Figure 3: Schematic representation for the insertion of N-ras 61 oligodeoxynucleotides in the M13mp7L2 genome and the detection of point mutations.




Figure 4: Determination of specific point mutations at position 2 of N-ras codon 61. 11-mers containing the N-ras 61 codon, differing only by AC or AG or AT at position 2, were inserted into the unique EcoRI site of M13mp7L2 phage DNA. A shows a mixture of mutant/wild-type plaques (1:25, approximately) that hybridized specifically only to their complementary probes. B is a tabular form of the actual number of wild-type and mutant phage that give a positive signal, and these values approximately equal the original number of plaques plated.
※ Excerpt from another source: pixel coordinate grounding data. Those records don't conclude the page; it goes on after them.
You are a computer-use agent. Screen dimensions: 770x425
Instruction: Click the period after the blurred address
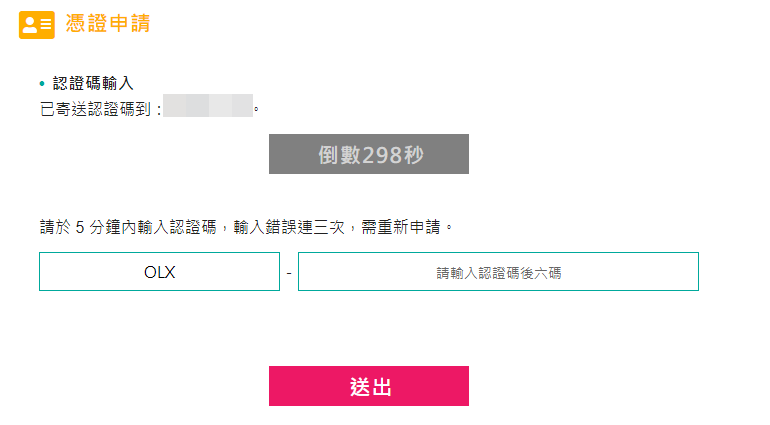[256, 109]
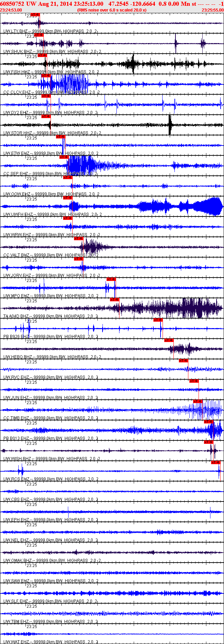Select the red pick flag on UW.ETW trace
Viewport: 224px width, 644px height.
(60, 137)
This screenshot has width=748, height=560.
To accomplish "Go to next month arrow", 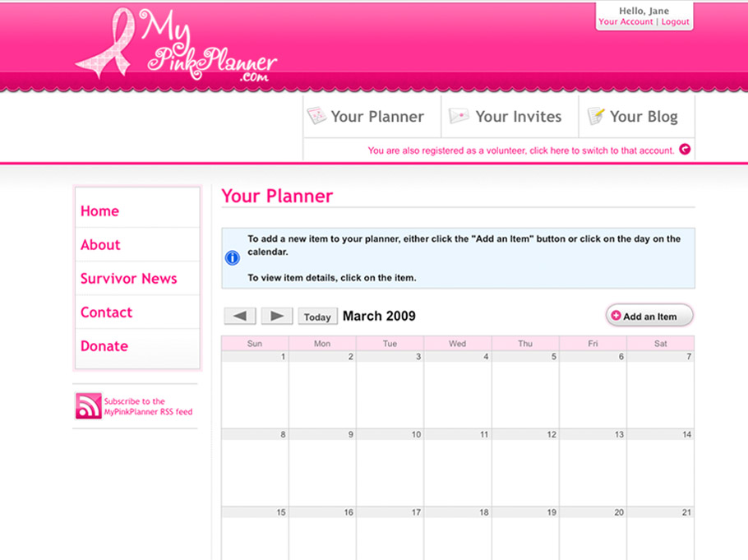I will pyautogui.click(x=277, y=316).
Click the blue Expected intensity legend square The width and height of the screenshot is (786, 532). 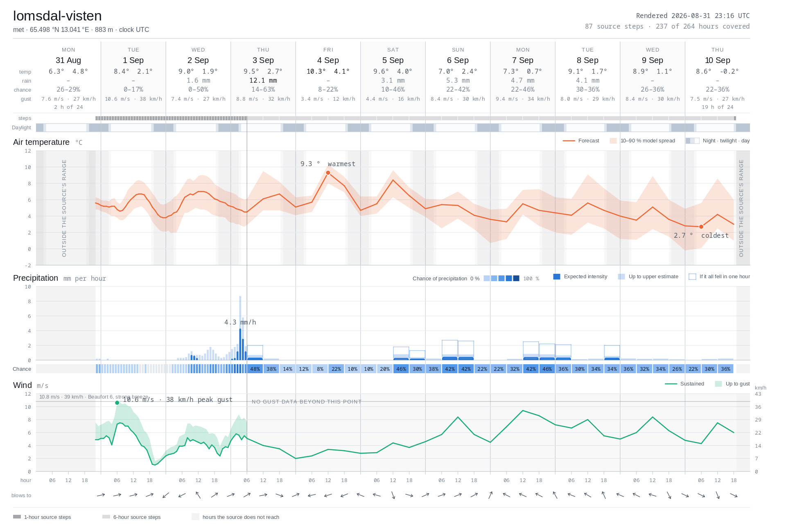pyautogui.click(x=556, y=277)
To further determine the limits of sensitivity of this differential hybridization, four 51-mer sequences bearing the N-ras 61 codon within them but differing only by a single nucleotide at position 2 were constructed. Dot-blot assays were performed with these DNAs ranging from 1 pg to 5 µg. DNA amounts as low as 1 ng hybridized with their complementary 17-mers with high specificity and were distinctly detected after an overnight exposure. DNAs ranging from 0.5 to 5 µg further exhibited an intense signal with their corresponding probes under exposures as short as 15 min (data not shown).
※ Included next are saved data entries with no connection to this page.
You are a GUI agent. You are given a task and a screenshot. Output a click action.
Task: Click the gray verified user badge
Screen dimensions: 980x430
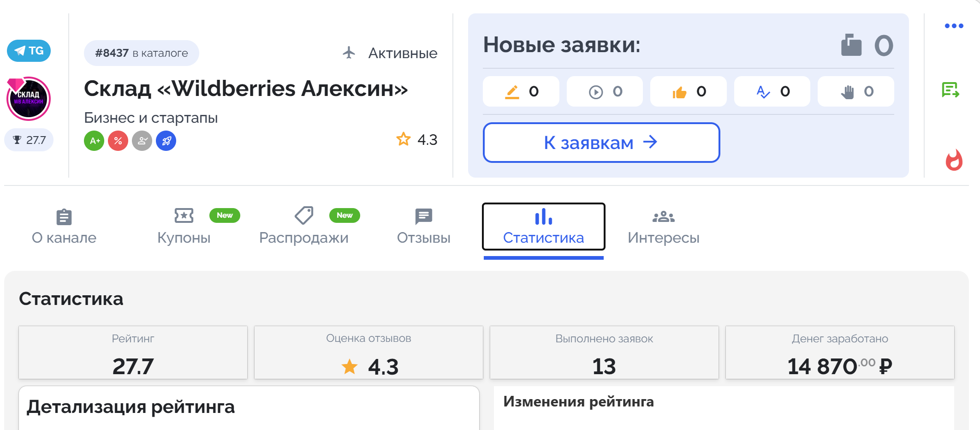point(142,141)
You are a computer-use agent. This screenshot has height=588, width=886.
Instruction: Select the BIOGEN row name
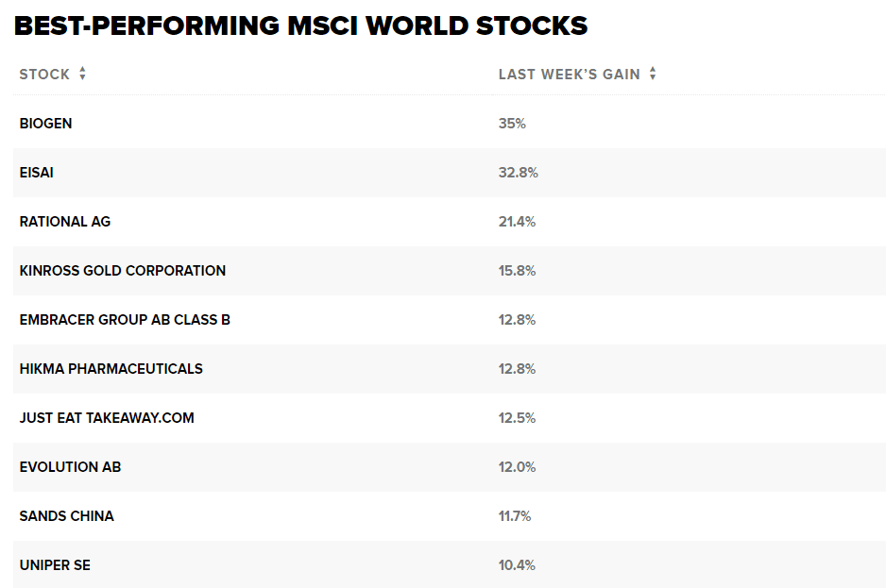tap(45, 124)
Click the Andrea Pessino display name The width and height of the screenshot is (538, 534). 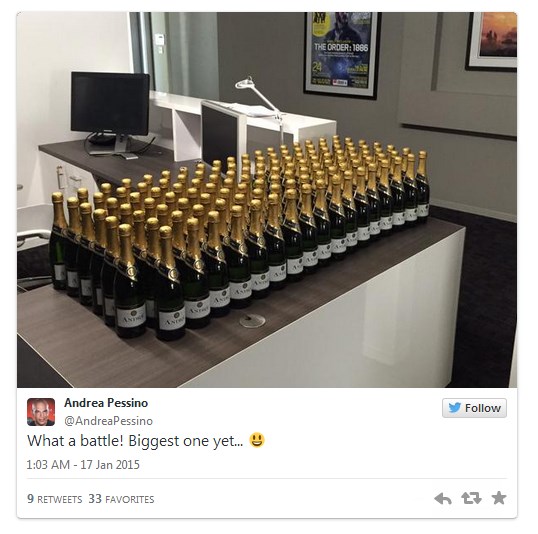pos(106,403)
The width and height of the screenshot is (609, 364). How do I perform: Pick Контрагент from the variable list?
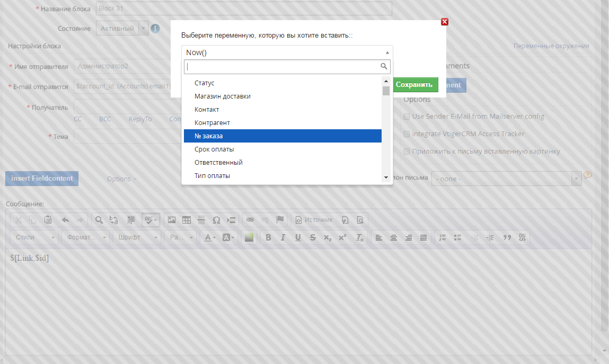(x=283, y=123)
These control experiments firmly establish the viability of phage containing any type of point mutation and our ability to identify any of these mutations resulting as a consequence of replication past a BPDE-adducted site.
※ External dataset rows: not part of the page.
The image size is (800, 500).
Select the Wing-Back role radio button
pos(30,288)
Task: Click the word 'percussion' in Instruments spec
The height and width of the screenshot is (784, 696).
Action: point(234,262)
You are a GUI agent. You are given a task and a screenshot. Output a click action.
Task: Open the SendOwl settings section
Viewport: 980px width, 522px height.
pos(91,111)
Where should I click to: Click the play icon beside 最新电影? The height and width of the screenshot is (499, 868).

Ligation Efficiencies and Replication Competence of N-ras 61 BPDE-adducted DNA in Vivo

Plaque-forming abilities by the various BPDE-adducted and nonadducted N-ras 61-M13mp7L2 DNA were taken as a measure of their replication competence in repair-deficient AB2480 E. coli cells (Fig. 3). For each of the stereoisomers in this study, at least three separate ligation reactions were performed followed by a minimum of two transfections/ligation. To facilitate screening of plaques, experiments were performed in three batches, each involving a pair of enantiomers. The number of plaques screened for each of the adducted samples was taken as a percentage of the total number of plaques obtained by transfection with the nonadducted sample, the latter value being specific to each individual set of stereoisomers. These results are compiled in Table 1Table 2Table 3. Linearized M13mp7L2 DNA was used as a control to detect the background levels of plaque formation by these DNA molecules. The ligation efficiency with each of the six stereochemically-defined BPDE-adducted DNAs was markedly below that of the unmodified N-ras 61-11-mer template. As tabulated, the percentage of ligation efficiency relative to the nonadducted DNA ranged from 8.5% for the (+)-anti-trans-BPDE adduct to 31.2% for the (-)-syn-trans-BPDE adduct ( Table 1and Table 2). Besides doubly-ligated molecules, Southern hybridization indicated the presence of singly-ligated molecules that had a greater mobility than the covalently closed circular molecules on a 1.4% agarose gel (data not shown). However, the contribution of these linear molecules to the percentage of plaques formed could be no more than 0.1-0.3% of the nonadducted sample based on the data derived from the plaque-forming ability of the linearized nonadducted M13mp7L2 DNA (Table 1Table 2Table 3).







In concert with the results of Southern blot analyses for the determination of ligation efficiencies, independent confirmation was obtained through direct visualization of doubly-ligated molecules by electron microscopy. Using denaturing electron microscopic methodologies, the appearance of circular single-stranded DNA molecules was direct evidence for the presence of doubly ligated 11-mers into the EcoRI restriction site of M13mp7L2 DNA. Linear single-stranded DNA molecules represented either the vector DNA with no insert or those that were singly ligated to an 11-mer. At least 200 molecules were scored for each of the six stereoisomerically-defined BPDE-adducted DNAs and the nonadducted N-ras 61-11-mer template samples. The average full-length circular forms of ligated vector DNA with the insert was 1.76 ± 0.18 µm (Fig. 5). As discussed above, although full-length linear DNA molecules were detected by electron microscopy, it was not possible to distinguish singly-ligated molecules from the linearized vector alone due to the small insert size. This electron microscopic study provides an alternative methodology for verification of the double ligation event.


Figure 5: Ligated circles of BPDE-adducted 11-mer within the single-stranded M13mp7L2 vector as determined by electron microscopy. The BPDE-modified 11-mers were inserted into an unique EcoRI site within M13mp7L2 single-stranded DNA, resulting in covalently closed circular molecules.



Similar to the ligation efficiencies, the plaque-forming abilities of all the six stereochemically defined BPDE-adducted DNAs were distinctly lower than the corresponding values of the unmodified template. Furthermore, a wide spectrum of plaque-forming abilities was observed, ranging from 5.8% for the(-)-anti-trans-BPDE adduct to 22.8% for the (+)-anti-cis-BPDE adduct ( Table 1and Table 3).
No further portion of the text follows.